Apesar disso, Marco Aurélio Mello afirma que declaração dada por seu colega Ricardo Lewandowski dá margem a questionamento da decisão

ANDREZA MATAIS
RANIER BRAGON
DA SUCURSAL DE BRASÍLIA

Ministros do STF (Supremo Tribunal Federal) rebateram ontem a afirmação de que analisaram a denúncia do mensalão com a "faca no pescoço". Mas pelo menos um deles, Marco Aurélio Mello, admitiu que a frase dita pelo colega Ricardo Lewandowski pode dar margem a pedido de anulação do julgamento que abriu processo contra os 40 acusados de integrar o esquema.

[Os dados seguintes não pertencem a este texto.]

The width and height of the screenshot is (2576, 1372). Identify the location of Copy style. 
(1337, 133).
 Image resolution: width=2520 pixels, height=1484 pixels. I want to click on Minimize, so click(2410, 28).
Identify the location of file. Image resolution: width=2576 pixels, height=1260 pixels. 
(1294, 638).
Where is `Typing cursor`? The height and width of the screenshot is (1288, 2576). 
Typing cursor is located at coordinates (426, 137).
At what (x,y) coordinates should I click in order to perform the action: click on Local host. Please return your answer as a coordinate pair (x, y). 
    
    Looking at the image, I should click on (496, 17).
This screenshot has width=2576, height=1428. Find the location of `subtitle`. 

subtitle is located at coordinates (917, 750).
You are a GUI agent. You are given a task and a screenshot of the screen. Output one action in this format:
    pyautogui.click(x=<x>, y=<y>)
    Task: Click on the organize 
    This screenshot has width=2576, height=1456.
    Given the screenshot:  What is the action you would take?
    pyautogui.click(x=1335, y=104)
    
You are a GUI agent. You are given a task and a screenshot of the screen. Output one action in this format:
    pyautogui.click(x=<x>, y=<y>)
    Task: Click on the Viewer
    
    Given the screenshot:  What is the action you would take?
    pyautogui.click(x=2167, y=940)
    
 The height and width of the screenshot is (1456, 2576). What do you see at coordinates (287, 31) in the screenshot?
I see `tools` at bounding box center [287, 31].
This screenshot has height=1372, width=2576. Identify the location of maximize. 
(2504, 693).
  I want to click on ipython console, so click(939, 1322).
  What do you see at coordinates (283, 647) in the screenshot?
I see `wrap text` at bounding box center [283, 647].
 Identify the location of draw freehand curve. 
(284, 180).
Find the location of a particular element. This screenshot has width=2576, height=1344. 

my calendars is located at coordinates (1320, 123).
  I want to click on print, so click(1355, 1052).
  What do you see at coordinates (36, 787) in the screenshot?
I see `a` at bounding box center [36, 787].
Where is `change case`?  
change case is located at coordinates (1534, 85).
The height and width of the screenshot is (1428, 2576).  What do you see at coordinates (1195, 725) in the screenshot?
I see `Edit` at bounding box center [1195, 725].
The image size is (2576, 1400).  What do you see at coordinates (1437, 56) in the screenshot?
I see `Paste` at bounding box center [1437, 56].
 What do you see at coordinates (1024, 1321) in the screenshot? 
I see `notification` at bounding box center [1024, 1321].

"Fiquei perplexo, diria impactado. Hoje já tivemos a entrevista de José Dirceu [segundo quem o julgamento está sob suspeição] e passa a ser um gancho. Agora, se será um gancho profícuo em termos de insubsistência da decisão, é o que precisaremos ver posteriormente", disse Marco Aurélio.
O clima ontem no STF era de grande constrangimento. Lewandowski procurou os colegas pessoalmente para se explicar e disparou bilhetinhos durante a sessão ao relator do mensalão, Joaquim Barbosa.
À tarde, nota assinada pela presidente do tribunal, Ellen Gracie, assinalou "que o STF não permite nem tolera que pressões externas interfiram em suas decisões", sendo que "os fatos, sobretudo os mais recentes, falam por si e dispensam maiores explicações".
Lewandowski é um dos dez ministros do STF que analisaram a abertura de processo contra os acusados no mensalão. Em telefonema relatado ontem pela Folha, ele diz que "todo mundo votou com a faca no pescoço" e que a "imprensa acuou o Supremo" frustrando uma suposta tendência de "amaciar para o Dirceu". O ex-ministro da Casa Civil teve processo aberto por corrupção ativa e formação de quadrilha.
"Se é procedente o que está na Folha, ele [Lewandowski] se referiu a todos. Agora, que ele não tenha nos julgado por ele próprio", disse Marco Aurélio. Afirmou ainda que é preciso ter "parâmetros" e que Lewandowski teria cometido um "pecadilho lamentável".
"Ele procurou um a um, muito constrangido, muito aborrecido, para asseverar que não foi aquilo o que ele conversou por telefone", disse. Mas, em entrevista gravada ontem à Folha, Lewandowski confirmou o teor de suas afirmações e apresentou contextualização a elas.
Eros Grau também criticou o colega, de forma indireta. "Não falo nada, nunca usei o celular para dizer o que não devia dizer". Mensagens eletrônicas trocadas por Lewandowski e Cármen Lúcia (que não apareceu ontem na sessão) sugerem um suposto acordo entre Grau e o governo que envolveria a indicação feita por Luiz Inácio Lula da Silva para a 11ª cadeira do tribunal. Eros rebateu a suposta "faca no pescoço" -"Ninguém ousou, eu sou muito grande"- e rejeitou também a possibilidade de o julgamento ser questionado. "O Brasil assistiu ao julgamento, histórico, transparente, não há o que questionar."
"Está para nascer alguém que coloque a faca no meu pescoço para eu decidir. Vai perder o tempo. Jamais houve isso, não me senti acuado, pressionado, muito menos com faca no pescoço", afirmou Carlos Ayres Britto. "Essa é uma pressão normal. Todo dia estamos julgando (...) e não estamos preocupados com a opinião dos senhores [jornalistas]. Recentemente, na segunda turma, um esquartejador foi liberado porque se entendeu que a prisão provisória não se justificava, embora soubéssemos que a matéria iria ser criticada", afirmou Gilmar Mendes, que também disse não ver motivo para questionar o julgamento.
Antes da sessão de ontem, Lewandowski reuniu Ellen, Barbosa e Britto em uma parte da ante-sala do STF e falou por cerca de 15 minutos. A cena pôde ser vista do lado de fora do tribunal. Na sessão, ele chegou a falar ao telefone.